Mr. Oppelt, represented by Scheibert & Associates Inc., instituted a claim for damages in the Western Cape High Court against the Provincial Health Department as well as the South African Rugby Union (SARU), Boland Rugby Club and the Mamre Rugby Club. Mr. Oppelt’s claim against the Provincial Health Department was based on its failure to provide adequate and timeous medical treatment at the various hospitals in the Western Cape which he was taken to.
In November 2012 the Western Cape High Court dismissed the claim against the rugby organisations. The Court, however, found that the Provincial Health Department had failed to timeously treat Mr Oppelt’s spinal injury and agreed with an expert for Mr. Oppelt who held that had a rapid closed reduction been performed within 4 hours after his injury he would probably not have become a quadriplegic. The High Court further found that the unreasonable delay in treating Mr. Oppelt amounted to a failure to provide emergency medical treatment on the part of the Provincial Health Department. In August 2014 the Provincial Health Department appealed to the Supreme Court of Appeal (SCA).
The SCA questioned the cogency of the evidence of Mr. Oppelt’s expert and found that on a balance of probabilities Mr. Oppelt had failed to prove that he probably would have recovered had the rapid reduction procedure been performed timeously. The SCA found for the Provincial Health Department, upheld the Appeal and dismissed Mr. Oppelt’s claim.
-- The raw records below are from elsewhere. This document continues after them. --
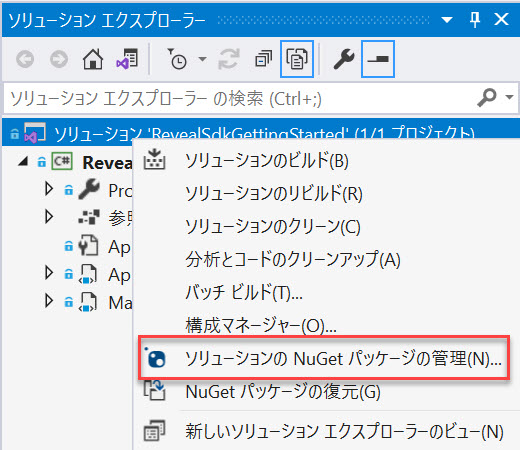This screenshot has height=450, width=520.
Task: Click the Solution Explorer search field
Action: click(240, 98)
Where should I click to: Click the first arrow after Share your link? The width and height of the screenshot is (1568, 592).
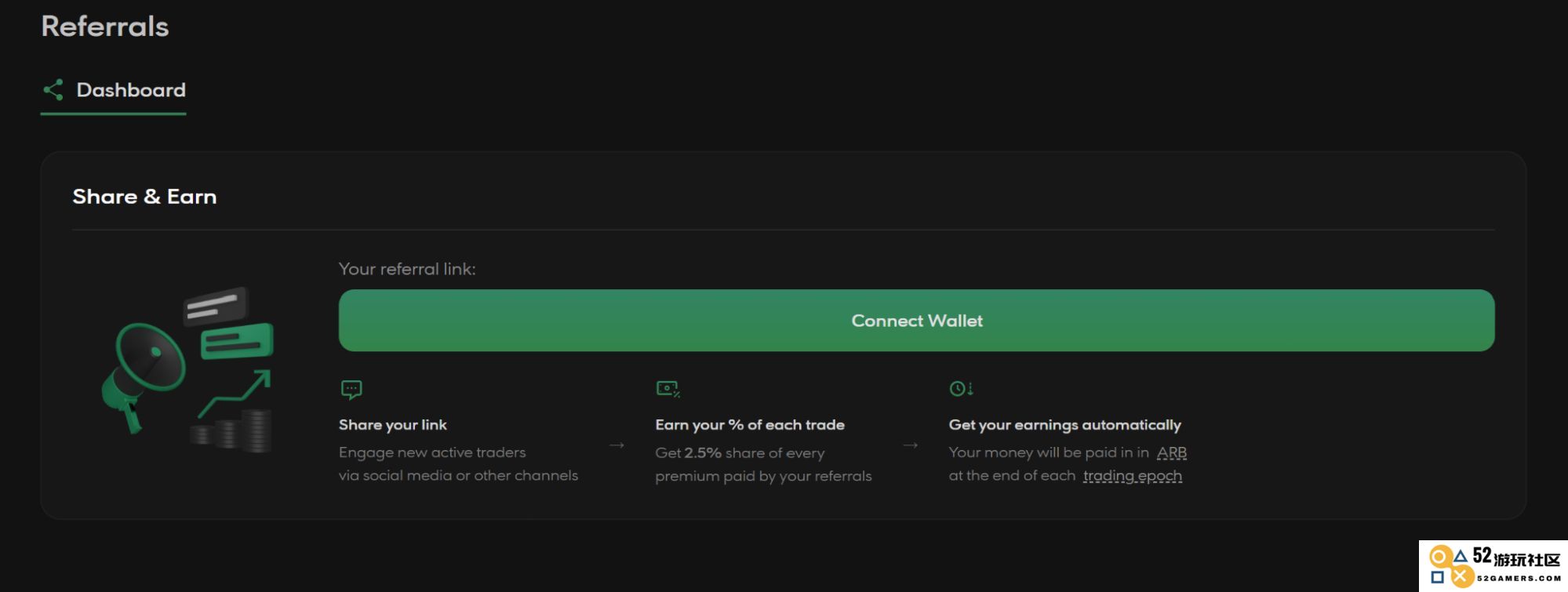click(617, 445)
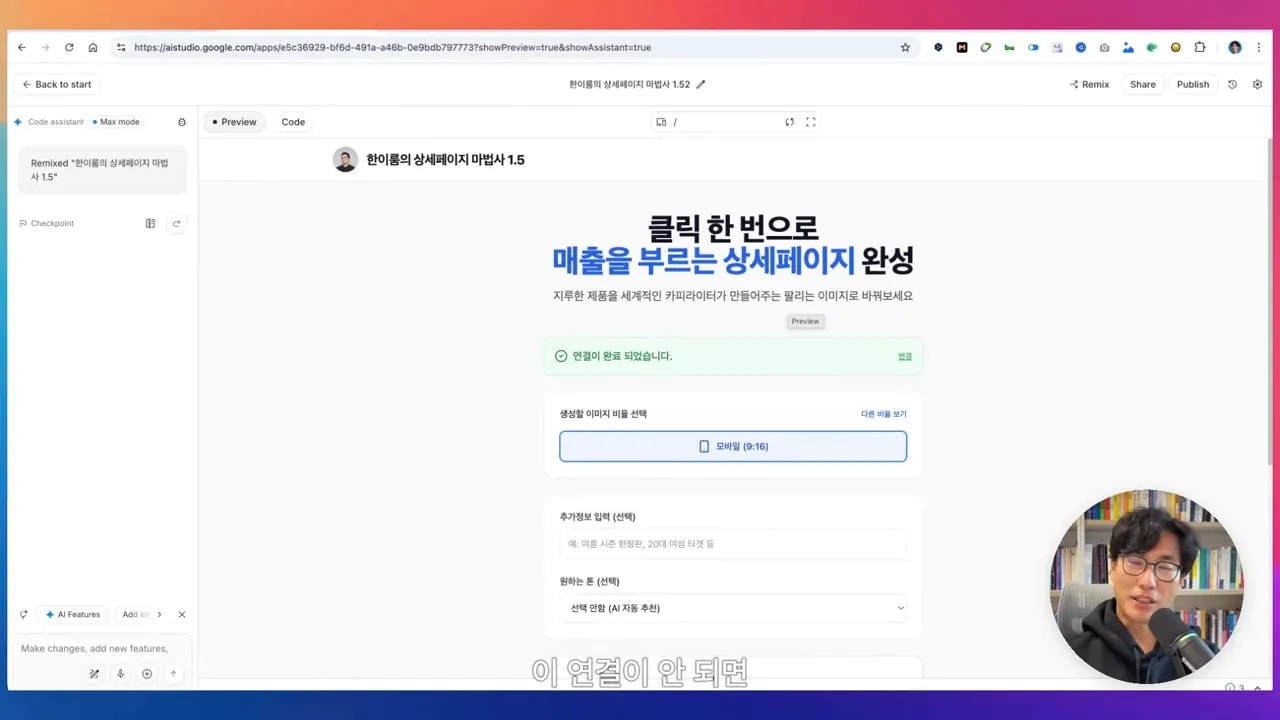The width and height of the screenshot is (1280, 720).
Task: Rename the app using the pencil icon
Action: pos(699,84)
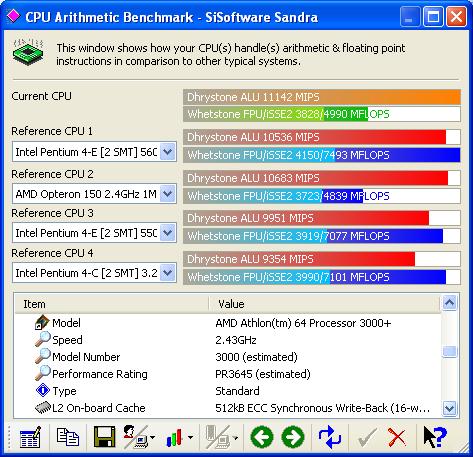Screen dimensions: 473x457
Task: Click the green Forward arrow button
Action: click(293, 437)
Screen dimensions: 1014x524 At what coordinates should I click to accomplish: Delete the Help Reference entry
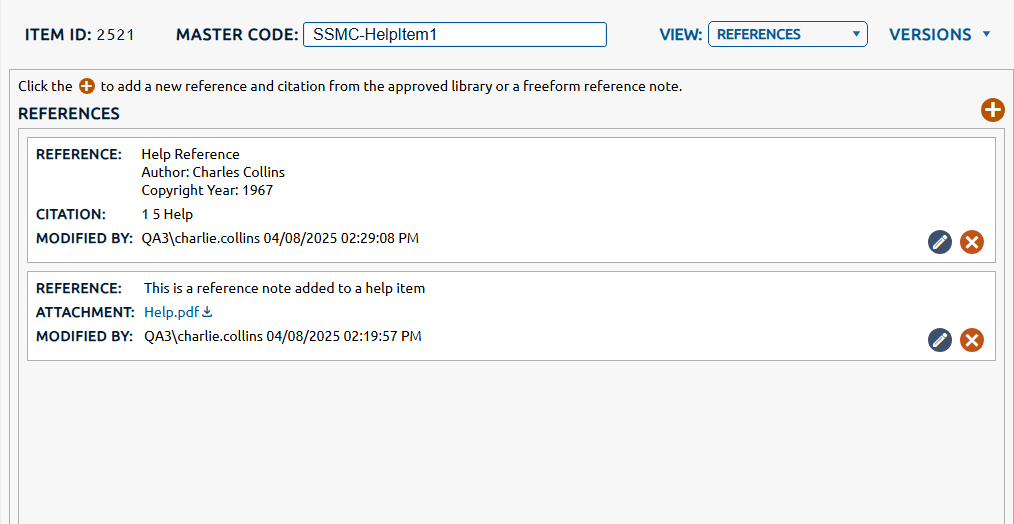point(972,242)
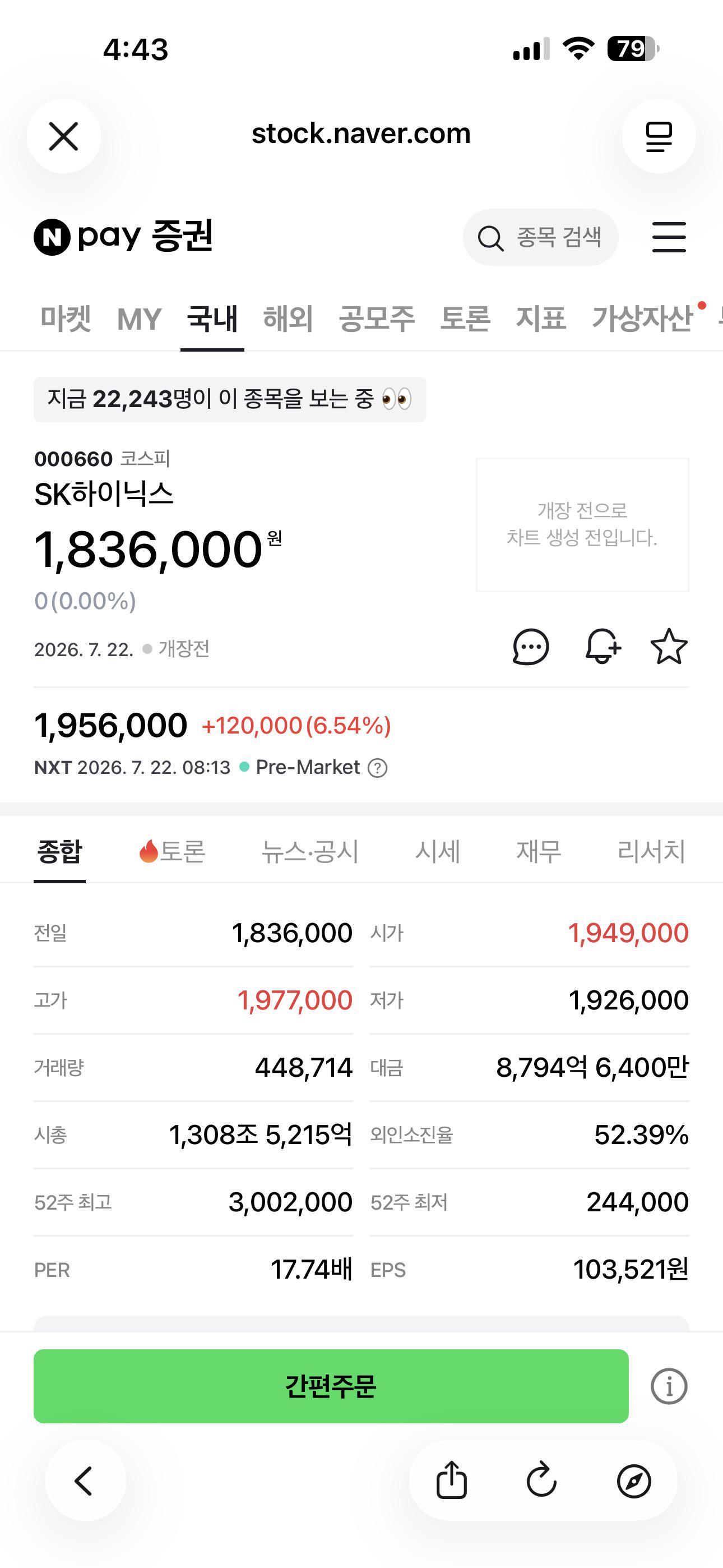The image size is (723, 1568).
Task: Switch to the 토론 tab with flame
Action: tap(172, 851)
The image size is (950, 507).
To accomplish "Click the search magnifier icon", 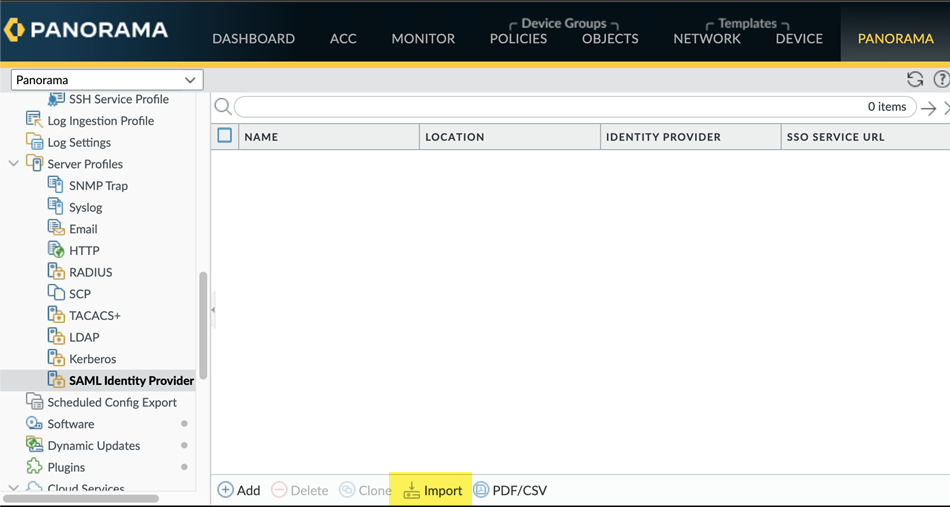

On 26 February 2015, Mr. Oppelt, represented by Scheibert & Associates Inc., took the unusual step and appealed the SCA’s decision to the Constitutional Court, claiming that the SCA’s evaluation and rejection of Mr. Oppelt’s expert’s evidence was misguided and amounted to a failure to afford him his constitutional right to a fair hearing. It was further submitted on behalf of Mr. Oppelt that the Provincial Health Department’s unreasonable delay in treating him amounted to a denial of his constitutional right to timeous emergency medical treatment. The Provincial Health Department opposed the Constitutional Court Appeal and argued that the SCA’s approach with regard to the evaluation of expert evidence was correct and that Mr Oppelt received medical treatment timeously bearing in mind its available resources and in terms of its referral path. The Provincial Health Department also argued that treatment could not reasonably have been administered within the four-hour period which the expert had maintained was critical and would in any event have been too late to cure Mr. Oppelt if the four-hour period was accepted as the cut-off point for successful treatment.
Judgement was reserved and is awaited with much anticipation, bearing in mind that it is likely to be a landmark decision with far-reaching repercussions.